Voters lined up at polls around Plano Oct. 13 to begin early voting for the November election // photo Jennifer Shertzer
Voters lined up at polls around Plano Oct. 13, 2020 to begin early voting for the November election // photo Jennifer Shertzer.
City Council elections are approaching - here's what we know so far about each candidate and their platforms.

City Council election season is quickly approaching, with the last day to register to vote in time on April 6.

While Maria Tu (Place 1) and Julie Holmer (Place 7) are running for reelection unopposed, City Council places 3 and 5 are running with opposition.

Rick Horne and Colleen Aguilar-Epstein are running for City Council, Place 3.

Rick Horne has previously served on the Plano Planning and Zoning Commission, the Parks and Recreation Planning Board and the Plano Balloon Festival Board of Directors. He is also active and a former president of the Plano Rotary Club. Horne is a graduate of Leadership Plano and a member of Christ Church Anglican Church.

“Plano must continue to renew itself to avoid becoming a city of abandoned strip centers and failing infrastructure,” Horne said on his website. “To continue being the City of Excellence while competing against our neighbors to the north, Plano must look forward and progress smartly and with purpose.”

Horne’s platform focuses on redevelopment, support and investment in first responders, increased funding for libraries and other city services, strengthening and supporting the Equal Right Ordinance, increasing workforce housing and updating aging infrastructure.

Colleen Aguilar-Epstein has served on the Plano Board of Adjustment, the Plano Citizen’s Coalition, and has served Plano in many volunteer capacities. In the community, Aguilar-Epstein has served as an ESL teacher to Chinese and Hispanic communities, a PATH home school Spanish teacher, YMCA Youth and Government volunteer, NCFCA speech and debate tournament judge and a Neighborhood Crime Watch Organizer. She is a retired high school Spanish teacher and member of St. Paul Lutheran Church.

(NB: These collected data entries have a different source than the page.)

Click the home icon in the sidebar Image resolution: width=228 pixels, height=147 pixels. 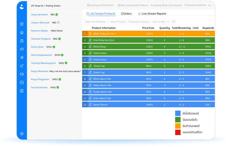(22, 33)
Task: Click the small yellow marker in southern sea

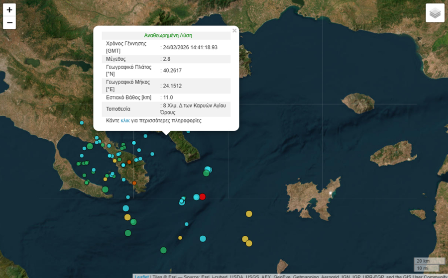Action: point(180,238)
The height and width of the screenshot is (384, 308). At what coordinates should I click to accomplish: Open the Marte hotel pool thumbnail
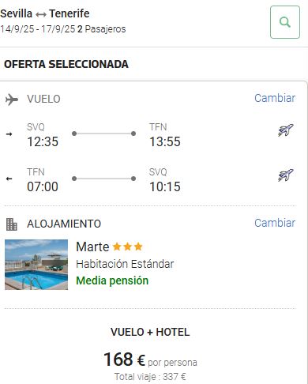point(36,265)
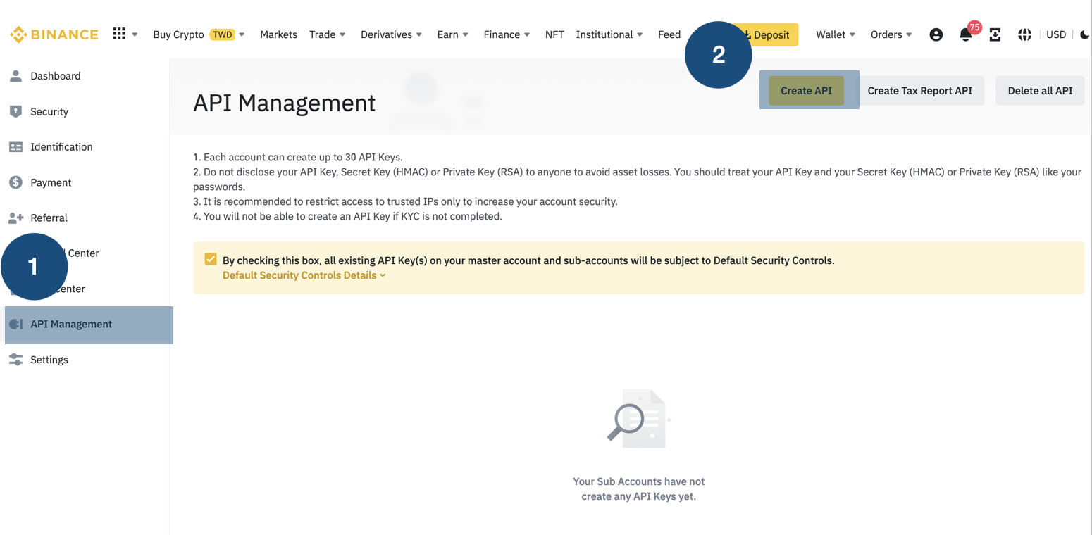
Task: Click the Payment dollar icon
Action: 15,182
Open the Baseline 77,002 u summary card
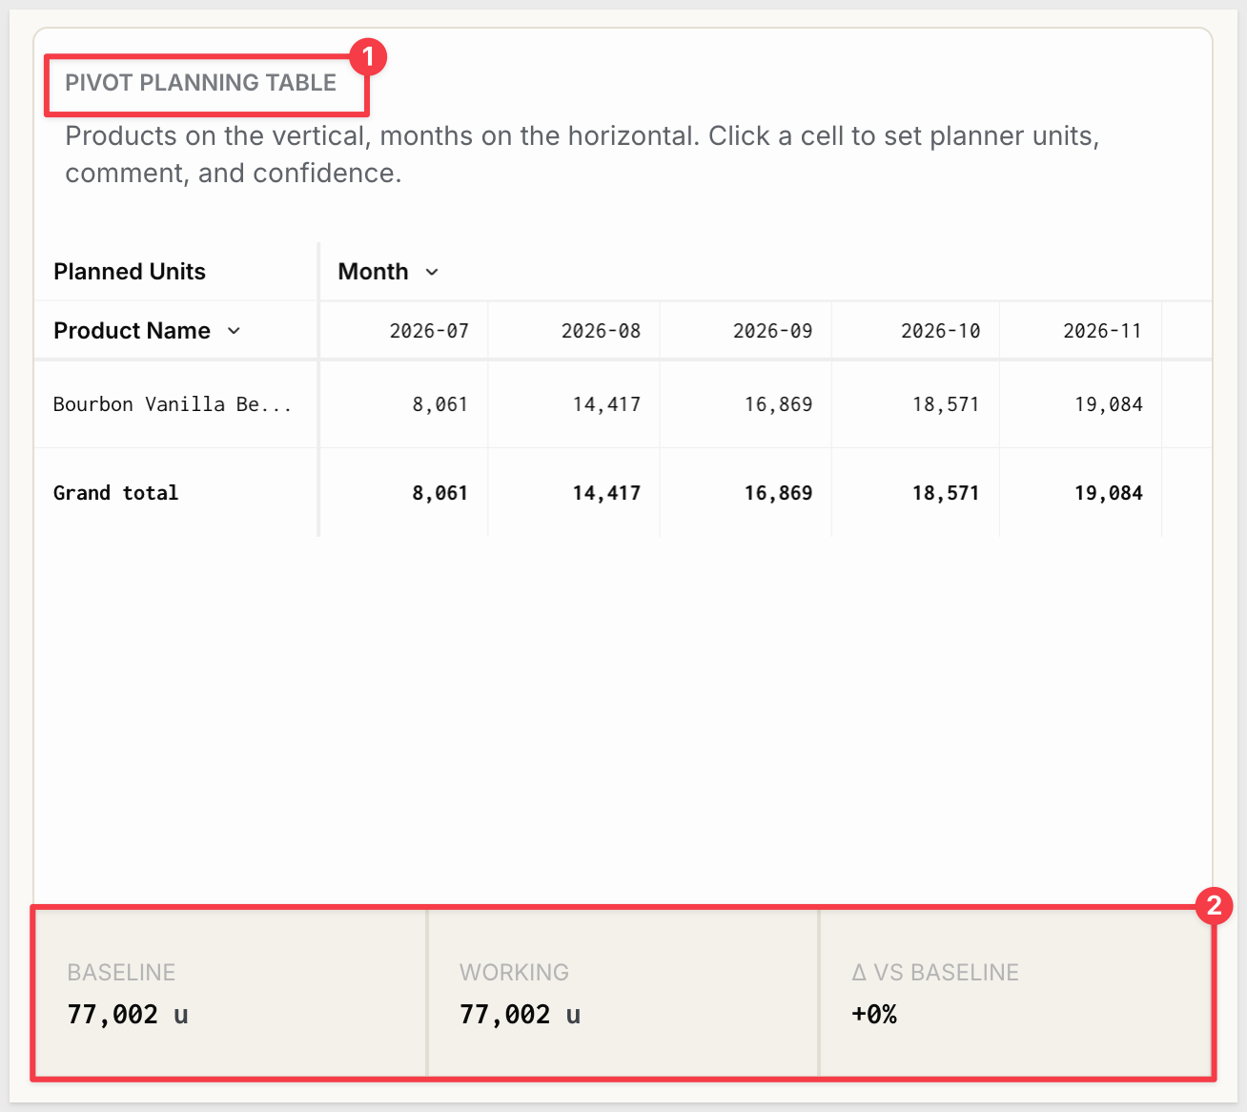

“I love this city and the great people who live here, and want to do what I can to ensure a bright future for all residents.  For over 30 years, my husband and I have enjoyed the uniqueness of Plano and raised our children here,” Aguilar-Epstein said on her campaign website. “Plano is at a crossroads, so we must decide what kind of city we want to become.  I will be a committed positive leader for the citizens of Plano.”

Aguilar-Epstein’s platform focuses on supporting first responders, overseeing independent testing of safe water and air quality, ensuring timely street repairs and traffic solutions, reducing the tax burden, encouraging the growth of businesses through fair incentives, preserving green space, protecting the rights of property owners and increasing citizen’s input.

Shelby Williams is running for reelection for City Council, Place 5 against Brett Cooper.

“The people of Plano deserve transparent, accountable government,” Williams said on his campaign website. “I’m striving to ensure every citizen’s voice is heard, that the city continues to provide the world-class services it’s supposed to, and that the Plano City Council treats your money as yours.”

Williams’ platform focuses on increasing funding for first responders, working alongside PISD to ensure safety of children, bring DART up to date, increasing citizen participation, managing Plano’s increasing population density, promoting elimination of property taxes, fixing the water disparity, and continuing to fulfill promises from last election.

Brett Cooper is an adolescent medicine physician at Children’s Medical Center and UT Southwestern. Cooper has served as a youth chaperone for GALA North Texas, a eucharistic minister at his local parish, on numerous committees for the Dallas County Medical Society and Texas Medical Association and is a current member of the Board of Trustees for Dallas County Medical Society.

“I am running for City Council because I want to ensure that Plano remains a City of Excellence, as well as a place that provides opportunities for all citizens to live, work, and play in a diverse, inclusive, and thriving environment,” Cooper said on his campaign website.

Cooper’s campaign focuses on prioritizing policies that improve health and well-being of citizens at all stages of life, increasing mobility throughout the city and guiding future development.

Early voting begins April 24 and election day is May 6.